▶ **Problem details**
Reproduce every entry exactly, without alteration.

Records from a data source:
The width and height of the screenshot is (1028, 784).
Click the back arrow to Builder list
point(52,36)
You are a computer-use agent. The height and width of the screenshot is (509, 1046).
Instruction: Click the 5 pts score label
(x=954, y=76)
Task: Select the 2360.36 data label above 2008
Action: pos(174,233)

▶ **Problem solution**
The width and height of the screenshot is (1028, 784).
Click the back arrow to Builder list
point(52,36)
You are a computer-use agent. The height and width of the screenshot is (509, 1046).
Instruction: Click the 5 pts score label
(x=954, y=76)
Task: Select the 2360.36 data label above 2008
Action: pos(174,233)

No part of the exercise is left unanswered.